Kaala subrutila

Scientific classification
- Kingdom: Animalia
- Phylum: Mollusca
- Class: Gastropoda
- Order: Stylommatophora
- Family: Microcystidae
- Genus: Kaala C. M. Cooke, 1940
- Species: K. subrutila
- Binomial name: Kaala subrutila (Mighels, 1845)

= Kaala subrutila =

- Genus: Kaala
- Species: subrutila
- Authority: (Mighels, 1845)
- Parent authority: C. M. Cooke, 1940

Species of land snail

Kaala subrutila is a terrestrial pulmonate gastropod in the family Microcystidae endemic to Hawaii. Kaala subrutila is the only species in the genus Kaala. The species is one of Hawaii's nine state snails.

== Description ==
Kaala subrutila is brown and the shell is glossy and translucent. Kaala subrutila may be confused with Oxychilus alliarius because they look similar and they live in the same area. Kaala subrutila is extremely rare.

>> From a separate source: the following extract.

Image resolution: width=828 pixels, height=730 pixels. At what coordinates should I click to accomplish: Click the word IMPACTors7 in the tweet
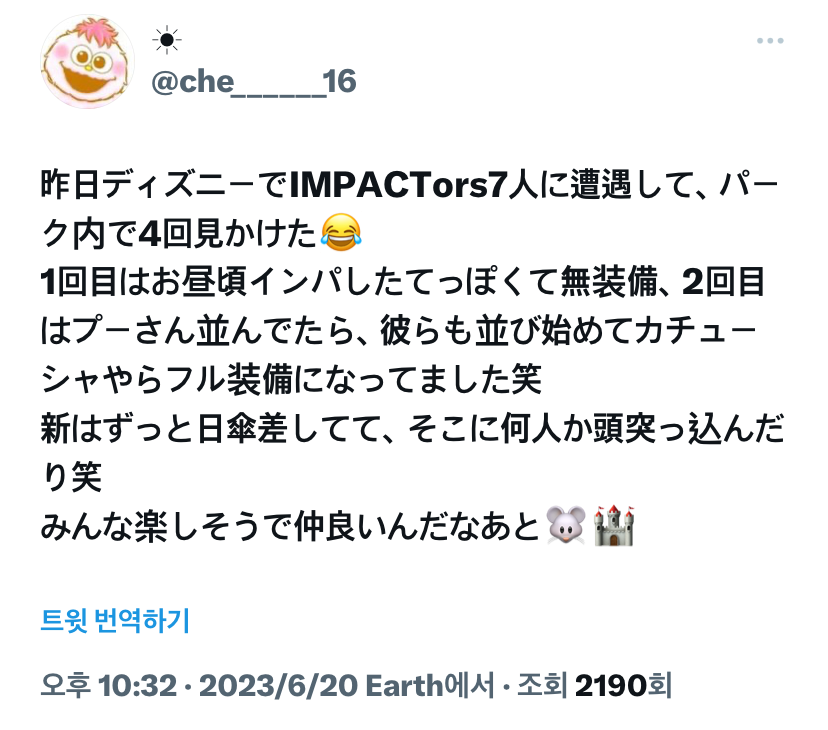click(398, 185)
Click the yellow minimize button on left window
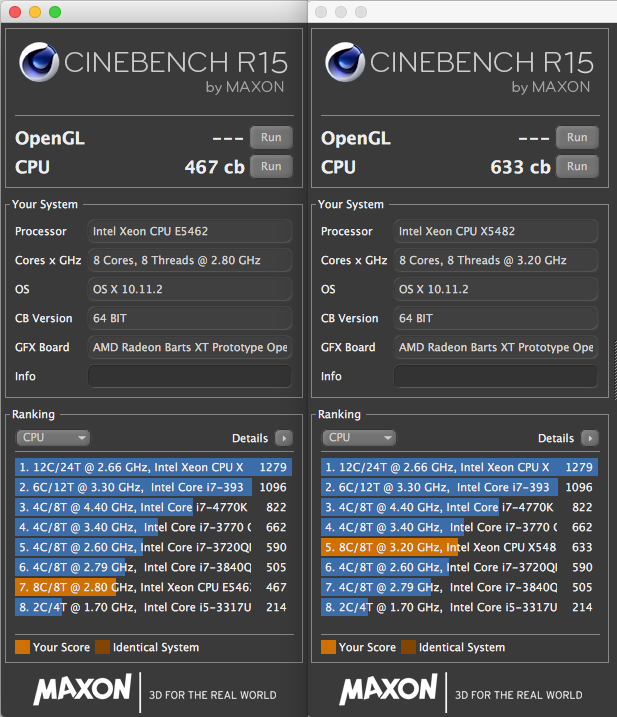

== Distribution and habitat ==
Kaala subrutila is endemic to Oahu, Hawaii. Kaala subrutila is found at the highest point on Mount Kaala, which is 4,025 feet tall. Kaala subrutila lives in a wet, foggy, and windy environment. It is found near ferns or shrubs.

== Conservation status ==
Kaala subrutila is near vulnerable. Some of its predators are rodents, Euglandina rosea, and Oxychilus alliarius.